In recent months, however, proposals for self-determination have come under increasing media and political scrutiny. In particular, some women’s rights groups have argued that self-declared gender is open to abuse, particularly by predatory cisgender males, who will claim a trans identity to improperly enter women-only spaces.

While such a complex, nuanced debate cannot be adequately addressed in a short blog post, it is important to clarify that introducing self-determination into the 2004 Act will, without further parliamentary action, have no impact on existing laws regulating access to women-only spaces (set out in the Equality Act 2010). At present, the 2010 Act already allows trans women to self-determine into their preferred single-gender services. Providers can only exclude trans women where there is a reasonable justification (a high threshold to meet). Self-determination in the 2004 Act will not amend the 2010 Act. If providers can prove a reasonable justification, trans women (even those who have been formally recognised through self-determination) will remain subject to lawful exclusion.

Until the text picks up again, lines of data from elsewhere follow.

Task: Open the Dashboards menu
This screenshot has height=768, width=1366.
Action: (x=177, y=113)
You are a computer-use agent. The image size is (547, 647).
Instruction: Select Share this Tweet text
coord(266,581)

The second contentious reform involves trans minors. Section 1(1) of the 2004 Act currently acknowledges only ‘person[s] of either gender who [are] aged at least 18.’ This means that, without exception, trans children do not (and cannot) come within the terms of the UK’s gender recognition framework.

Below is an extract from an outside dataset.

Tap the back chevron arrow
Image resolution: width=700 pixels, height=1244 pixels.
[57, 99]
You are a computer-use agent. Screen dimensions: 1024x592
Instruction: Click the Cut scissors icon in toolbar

Much of the apprehension about including minors within the 2004 Act arises from fears that it is not possible, at least in a reliable manner, to identify those young people who, in addition to expressing a trans identity as children, would persist in that status through adulthood. Absolute age-limits are justified as a necessary safeguard against premature applications.

There is no doubt that the welfare of minors should be the paramount consideration in deciding the recognition rights of children. The existing research in this area presents mixed messages vis-à-vis the desirability of reform. On the one hand, there is an important (but not substantial) body of data that suggests that approximately 70% to 80% of children who are ‘diagnosed’ as trans in youth do not continue to express that identity in adulthood. For advocate of minors’ inclusion, this research stands as a stark warning: to the extent that a majority of children who are identified as trans will not develop a trans identity post-majority, there are clear policy justifications for withholding legal transitions.

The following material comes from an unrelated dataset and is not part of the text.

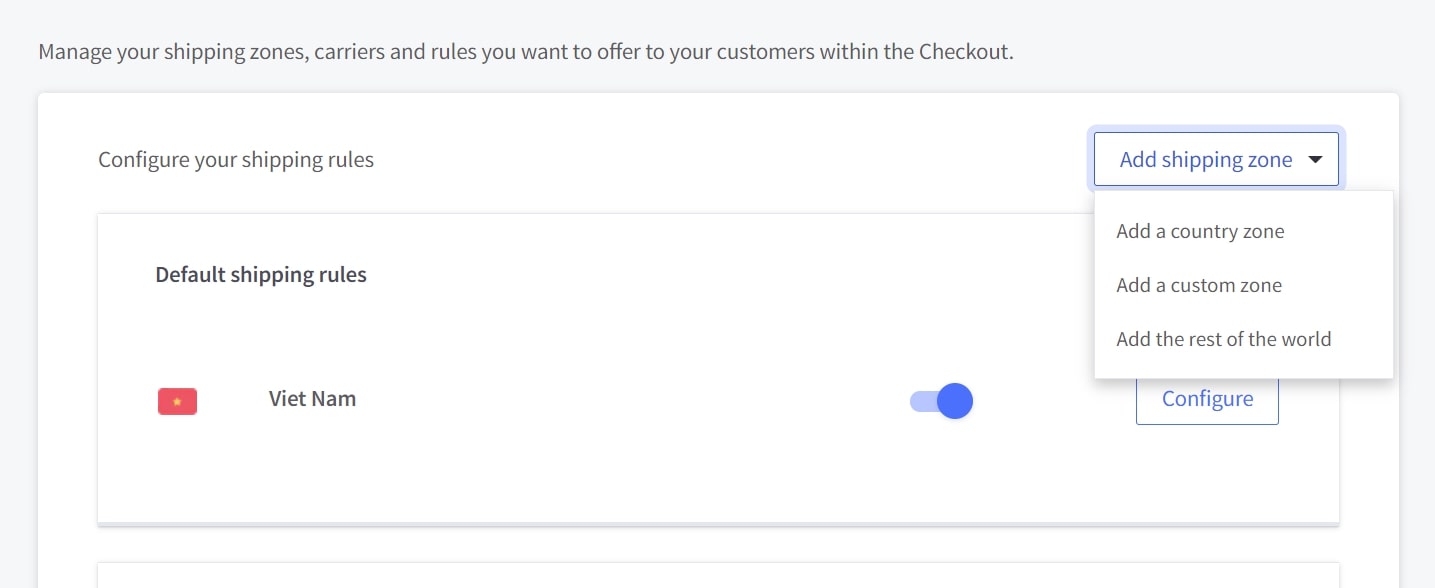Click the Default shipping rules heading
1435x588 pixels.
(x=261, y=275)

On the other hand, the existing research is affected by significant defects: it incorporates children who should never have been identified as trans (and who, therefore, are not evidence of ‘desistence’ among trans youth); it includes children who were lost to follow-up among desistence rates (although their current gender identities are unknown) and it fails to consider how peer-pressure forces trans youth (who still identify as trans) to hide their preferred gender.

In the past decade, a growing body of scholarship has emerged which suggests that, where young people have an intense and persistent identification as their preferred gender, they are likely to continue in that identification into adulthood. In jurisdictions, such as Malta, Argentina and Norway, provision has been made to recognise children below the 18-year threshold. In its 2016 report, the Women and Equalities Committee called upon Parliament to begin acknowledging (at least some) adolescents below majority. It remains to be seen whether Parliament will take up this call to act.

This article represents the views of the author and not those of Democratic Audit. 


 About the author

Peter Dunne is a lecturer in law at the University of Bristol. His research interests lie in the areas of family law, medical law and European Union law.